Trecho fornecido -
▽

O fato é que as elétricas não gostam muito de atender clientes rurais, principalmente quando pequenos e distantes.
É fácil entender por quê: enquanto na cidade tem um edifício com 50 apartamentos a cada 50 metros, cada apartamento gastando 500 kilowatts por mês, no sítio precisa puxar uma extensão de rede quilométrica para atender um jeca-tatu que paga taxa mínima, quando paga.
Por mais que falem em poupar eletricidade, as elétricas querem mesmo é que você gaste bastante energia. Como toda empresa que se preze, deseja clientes que gastem muito e custem pouco para manter.
Na zona rural, um problema comum é a passagem da energia por uma propriedade de terceiro, pois há a tolerância com imóveis encravados. Cada concessionária tem suas regras a este respeito, mas sempre é um complicador e também implica em uma extensão de rede. O melhor caso é quando o imóvel rural não é encravado, e a energia já passa na rua, na frente do imóvel.
Pode acontecer de passar a linha de alta tensão, mas não o fio de baixa tensão (110 ou 220V). Neste caso, será necessário pedir extensão da rede de baixa tensão, e novamente entra naquele problema de prazo (3 ou 4 meses, tipicamente) e custo (a elétrica pode querer cobrar pelos serviços ou mesmo pelo transformador, se não houver outro consumidor de baixa tensão por perto).
Tem dúvida sobre que tipo de energia passa na frente do seu terreno? Consulte um eletricista que esteja acostumado a instalar padrões de entrada, que eles estão por dentro de todos os "causos" acima, e podem lhe poupar muito incômodo e atraso.
Muitos agricultores torcem o nariz para a "invasão" de sítios de recreio, muitas vezes frações ideais pequenas de imóveis rurais. Um motivo alegado é justamente a questão da energia: a densidade de consumo aumenta na região, e aí aquela pobre ponta-de-linha monofásica que atendia um sítio a cada 2km, agora atende dezenas.
A meu ver isto é latir para a árvore errada, é aquela coisa idiota do brasileiro de brigar entre si, em vez de exigir seus direitos, de fazer valer sua condição de cidadão.
Reiterando: a companhia elétrica tem obrigação de entregar energia aonde estiver o consumidor, na potência que o consumidor pedir/precisar, e com qualidade. As ferramentas que a elétrica tem para se planejar são: a declaração de carga que o consumidor faz ao pedir ligação, e o prazo que a ANEEL concede para obras de extensão de rede.
Embora seja uma prática usual, a rigor a elétrica nem poderia cobrar pela extensão de rede de consumidores de baixa tensão. Há diversas decisões judiciais Brasil afora confirmando isso, é só pesquisar. Só se poderia cobrar de consumidores de alta tensão.

△

Dados -

▽

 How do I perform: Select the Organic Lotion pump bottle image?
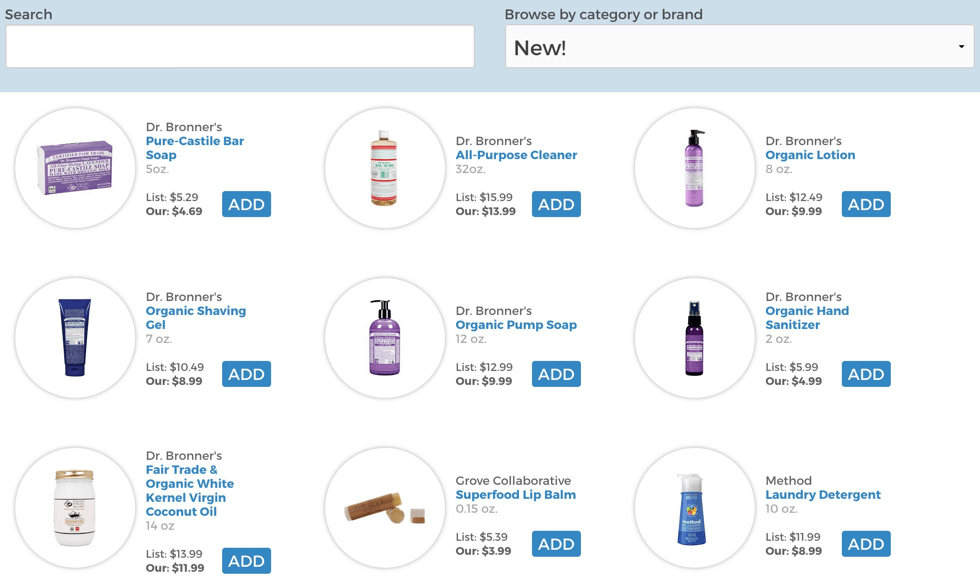click(x=694, y=168)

△

O que se pede - Reescreva o trecho sobre energia elétrica na zona rural começando em "É fácil entender" e terminando em "mínima, quando paga.", substituindo "jeca-tatu" por "pequeno produtor".

Resposta abaixo -
É fácil entender por quê: enquanto na cidade tem um edifício com 50 apartamentos a cada 50 metros, cada apartamento gastando 500 kilowatts por mês, no sítio precisa puxar uma extensão de rede quilométrica para atender um pequeno produtor que paga taxa mínima, quando paga.